What is expected => Only one stretch of the data below is wanted: the lines from the one with "賃貸不動産経営管理士 (1078, 1160)" through the one with "障害厚生年金 (950, 441)", repeated exactly.

*** Source data ***

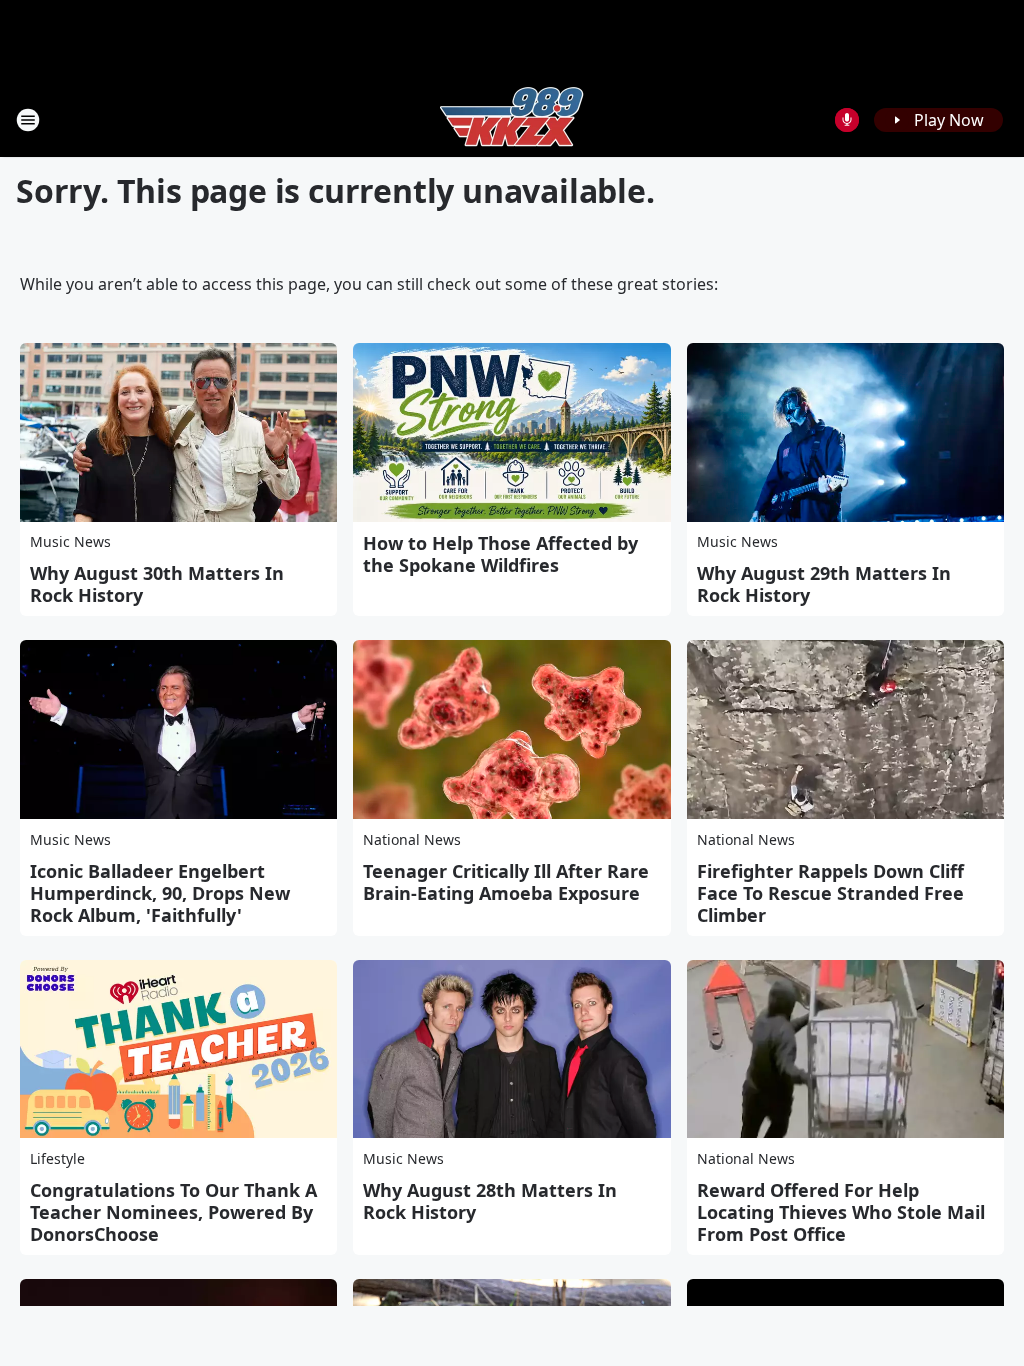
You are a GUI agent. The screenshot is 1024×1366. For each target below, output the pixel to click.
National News (412, 839)
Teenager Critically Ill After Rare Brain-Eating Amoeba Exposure (506, 882)
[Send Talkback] (847, 120)
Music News (70, 541)
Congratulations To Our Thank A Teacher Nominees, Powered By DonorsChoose (173, 1212)
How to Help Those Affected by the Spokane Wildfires (500, 554)
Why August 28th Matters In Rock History (490, 1201)
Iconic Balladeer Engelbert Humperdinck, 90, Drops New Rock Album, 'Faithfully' (160, 893)
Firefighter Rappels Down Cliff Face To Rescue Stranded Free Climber (830, 893)
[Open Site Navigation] (28, 120)
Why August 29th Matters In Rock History (824, 584)
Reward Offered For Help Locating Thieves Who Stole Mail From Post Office (841, 1212)
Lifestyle (57, 1158)
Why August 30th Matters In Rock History (157, 584)
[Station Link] (512, 119)
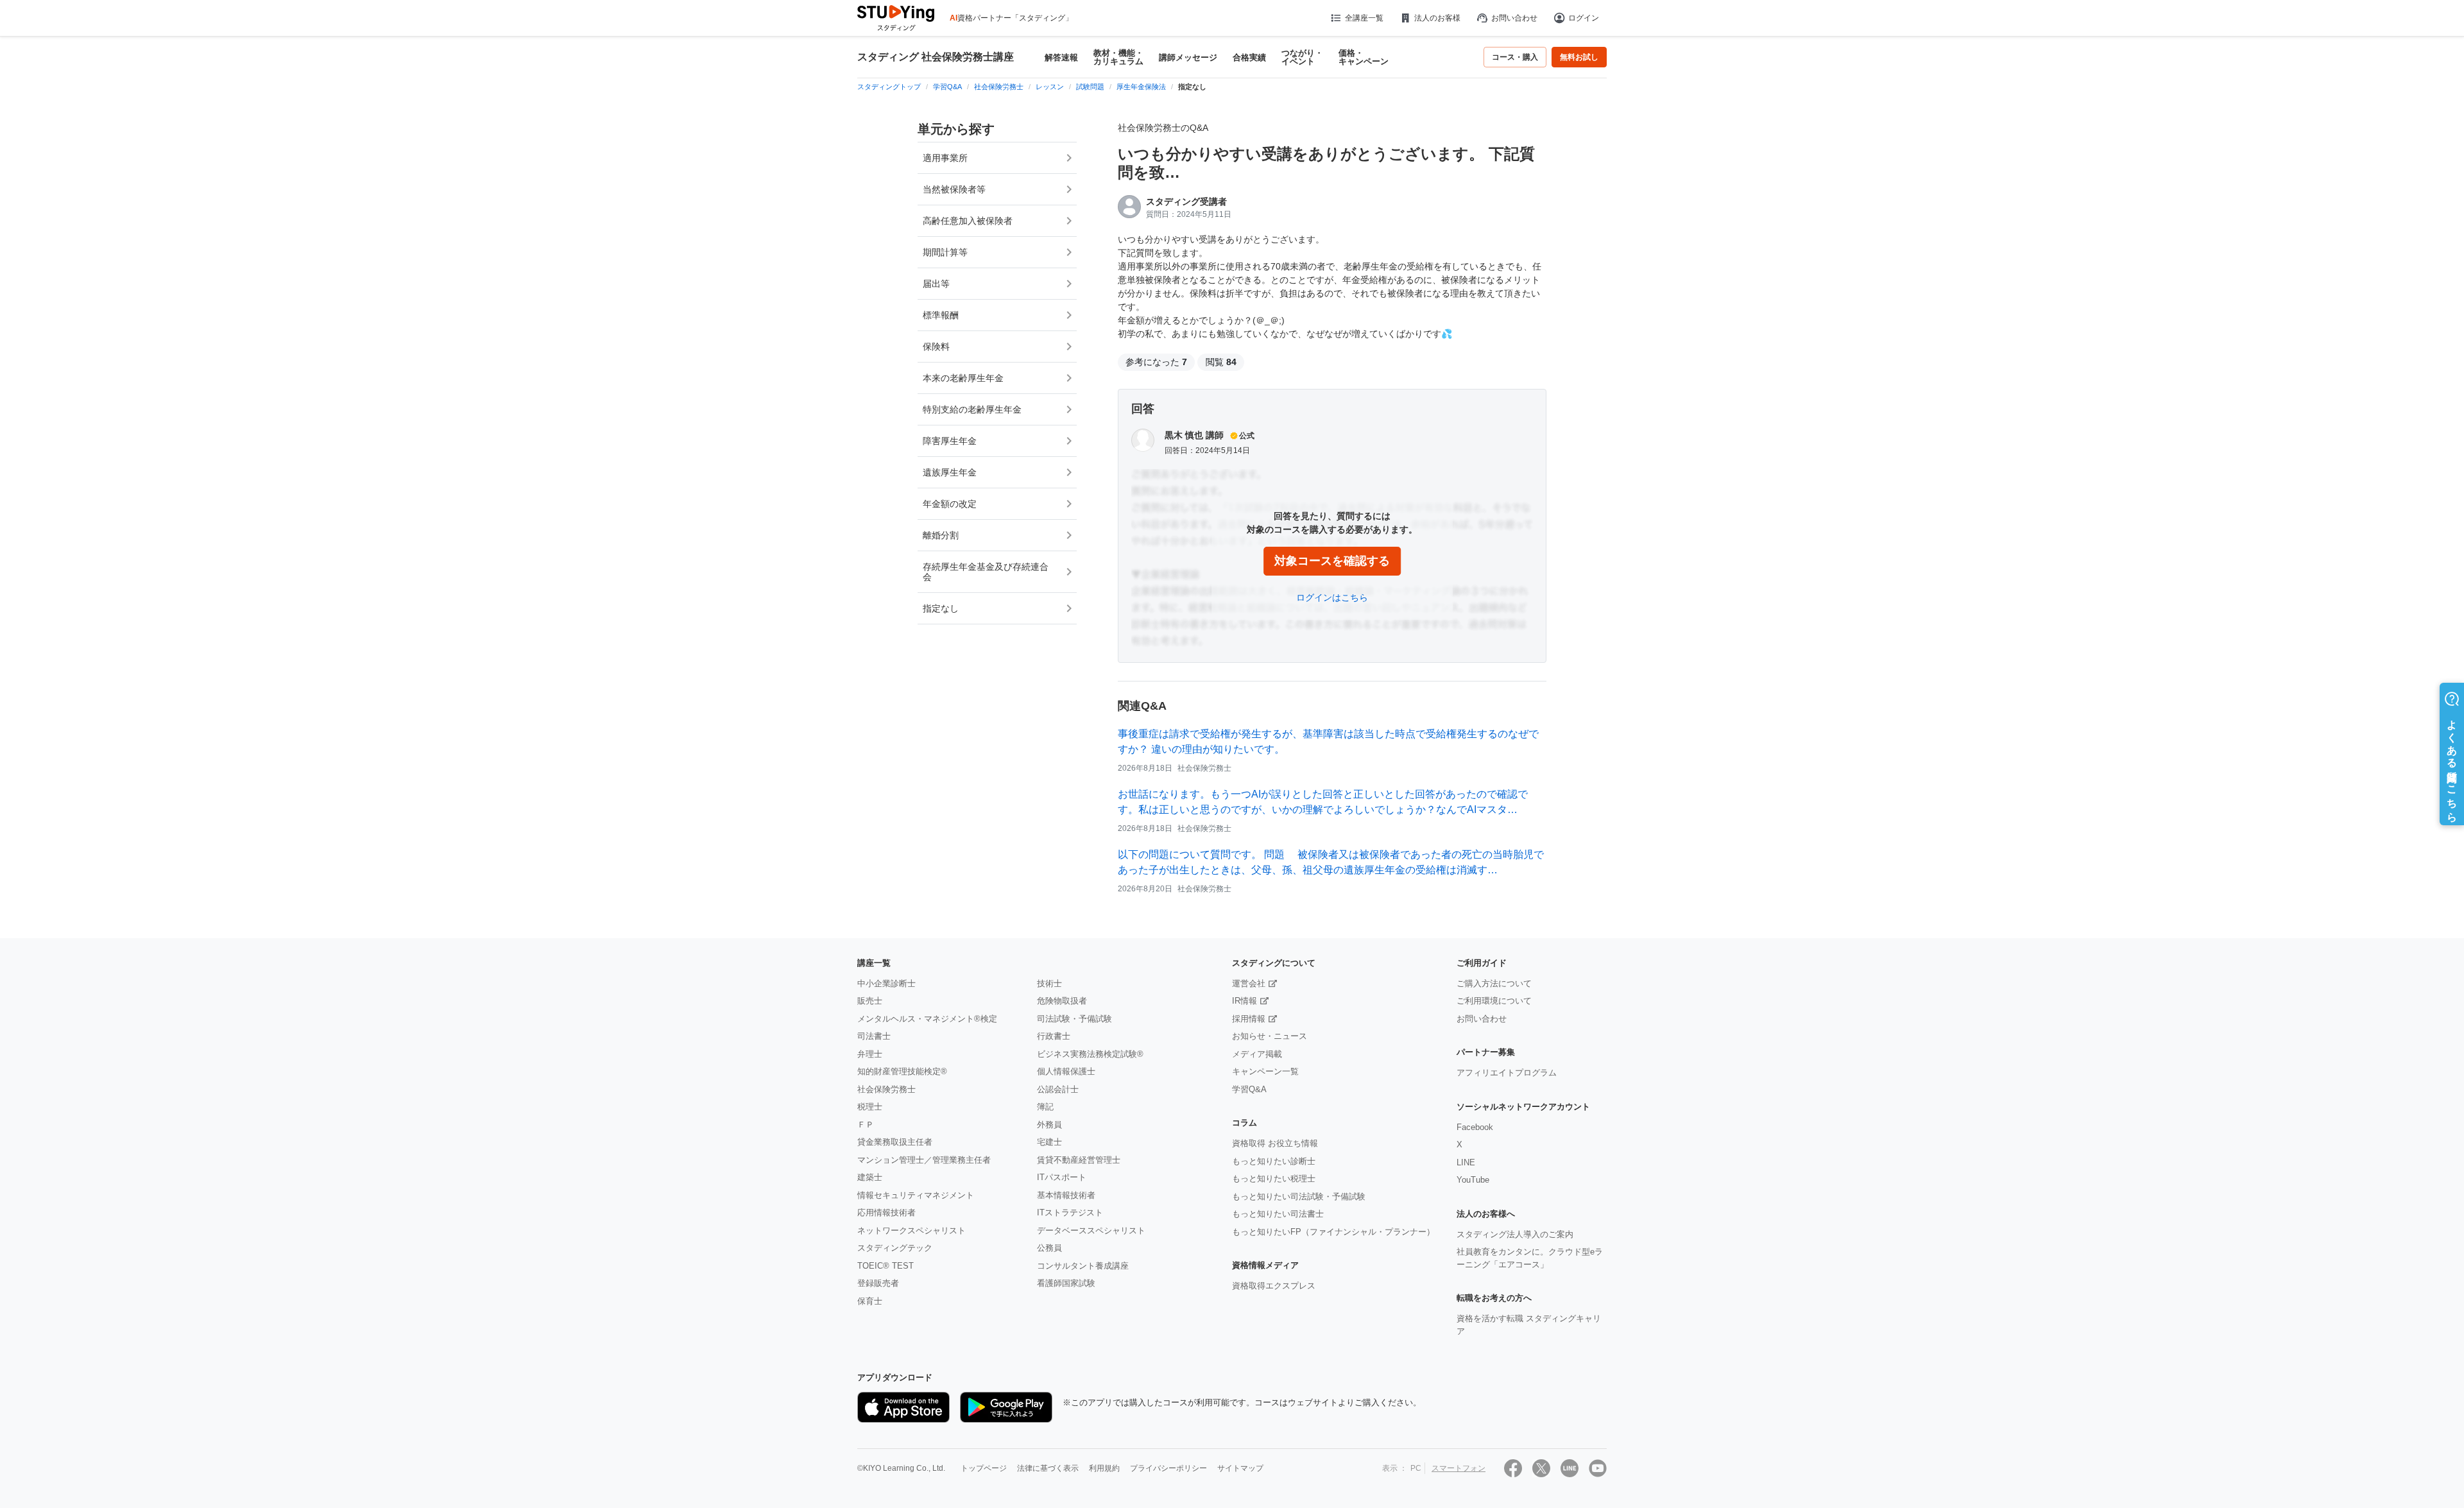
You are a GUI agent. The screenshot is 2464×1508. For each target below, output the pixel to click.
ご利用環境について (1494, 1001)
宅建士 (1049, 1142)
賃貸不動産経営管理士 (1078, 1160)
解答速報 (1061, 57)
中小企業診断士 (886, 983)
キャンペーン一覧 (1265, 1071)
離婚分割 (941, 535)
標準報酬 (941, 315)
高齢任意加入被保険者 (968, 221)
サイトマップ (1240, 1468)
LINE (1466, 1162)
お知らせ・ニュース (1269, 1036)
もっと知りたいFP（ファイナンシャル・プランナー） (1333, 1232)
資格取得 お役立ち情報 (1275, 1143)
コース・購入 (1515, 57)
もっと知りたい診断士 (1273, 1161)
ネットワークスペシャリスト (911, 1230)
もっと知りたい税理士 (1273, 1178)
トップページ (984, 1468)
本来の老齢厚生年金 (963, 378)
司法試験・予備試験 (1074, 1019)
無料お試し (1579, 57)
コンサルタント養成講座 (1083, 1266)
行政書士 (1053, 1036)
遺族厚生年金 (950, 472)
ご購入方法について (1494, 983)
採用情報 (1248, 1019)
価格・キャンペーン (1364, 57)
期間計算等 (945, 252)
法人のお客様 (1437, 17)
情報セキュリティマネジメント (915, 1195)
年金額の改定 (950, 504)
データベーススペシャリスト (1091, 1230)
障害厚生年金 (950, 441)
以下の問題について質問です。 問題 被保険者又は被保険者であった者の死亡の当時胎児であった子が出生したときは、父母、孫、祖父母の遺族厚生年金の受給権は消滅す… (1331, 862)
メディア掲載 (1257, 1054)
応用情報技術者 (886, 1212)
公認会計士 (1058, 1089)
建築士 (869, 1177)
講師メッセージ (1188, 57)
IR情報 (1244, 1001)
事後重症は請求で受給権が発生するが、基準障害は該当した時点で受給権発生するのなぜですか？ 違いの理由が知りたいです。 (1328, 741)
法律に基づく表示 (1048, 1468)
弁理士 (869, 1054)
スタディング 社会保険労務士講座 (935, 57)
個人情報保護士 (1066, 1071)
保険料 (936, 346)
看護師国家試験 (1066, 1283)
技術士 (1049, 983)
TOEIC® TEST (885, 1266)
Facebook (1475, 1127)
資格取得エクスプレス (1273, 1285)
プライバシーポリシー (1168, 1468)
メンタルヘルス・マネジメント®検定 (927, 1019)
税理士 (869, 1106)
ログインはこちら (1332, 597)
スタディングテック (894, 1248)
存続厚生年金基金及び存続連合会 (985, 571)
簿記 (1045, 1106)
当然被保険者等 (954, 189)
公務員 (1049, 1248)
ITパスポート (1061, 1177)
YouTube (1473, 1180)
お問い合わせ (1514, 17)
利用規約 (1104, 1468)
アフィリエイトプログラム (1507, 1072)
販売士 (869, 1001)
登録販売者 (878, 1283)
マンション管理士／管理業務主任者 (924, 1160)
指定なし (941, 608)
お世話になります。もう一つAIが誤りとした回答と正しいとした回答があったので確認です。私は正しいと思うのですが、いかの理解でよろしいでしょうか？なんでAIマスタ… (1323, 802)
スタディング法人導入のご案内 (1515, 1234)
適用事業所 (945, 158)
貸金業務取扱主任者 (894, 1142)
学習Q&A (1249, 1089)
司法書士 (874, 1036)
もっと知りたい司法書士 (1278, 1214)
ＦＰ (865, 1124)
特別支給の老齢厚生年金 (972, 409)
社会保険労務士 (886, 1089)
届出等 (936, 283)
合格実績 (1249, 57)
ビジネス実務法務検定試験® (1090, 1054)
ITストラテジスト (1070, 1212)
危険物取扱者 (1062, 1001)
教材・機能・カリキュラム (1118, 57)
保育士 (869, 1301)
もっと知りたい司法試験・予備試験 (1298, 1196)
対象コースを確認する (1332, 560)
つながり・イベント (1302, 57)
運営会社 (1248, 983)
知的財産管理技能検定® (902, 1071)
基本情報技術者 (1066, 1195)
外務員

*** End of Source data ***

Solution =>
賃貸不動産経営管理士 (1078, 1160)
解答速報 (1061, 57)
中小企業診断士 (886, 983)
キャンペーン一覧 (1265, 1071)
離婚分割 (941, 535)
標準報酬 (941, 315)
高齢任意加入被保険者 (968, 221)
サイトマップ (1240, 1468)
LINE (1466, 1162)
お知らせ・ニュース (1269, 1036)
もっと知りたいFP（ファイナンシャル・プランナー） (1333, 1232)
資格取得 お役立ち情報 (1275, 1143)
コース・購入 (1515, 57)
もっと知りたい診断士 (1273, 1161)
ネットワークスペシャリスト (911, 1230)
もっと知りたい税理士 (1273, 1178)
トップページ (984, 1468)
本来の老齢厚生年金 (963, 378)
司法試験・予備試験 (1074, 1019)
無料お試し (1579, 57)
コンサルタント養成講座 (1083, 1266)
行政書士 (1053, 1036)
遺族厚生年金 (950, 472)
ご購入方法について (1494, 983)
採用情報 (1248, 1019)
価格・キャンペーン (1364, 57)
期間計算等 (945, 252)
法人のお客様 (1437, 17)
情報セキュリティマネジメント (915, 1195)
年金額の改定 (950, 504)
データベーススペシャリスト (1091, 1230)
障害厚生年金 (950, 441)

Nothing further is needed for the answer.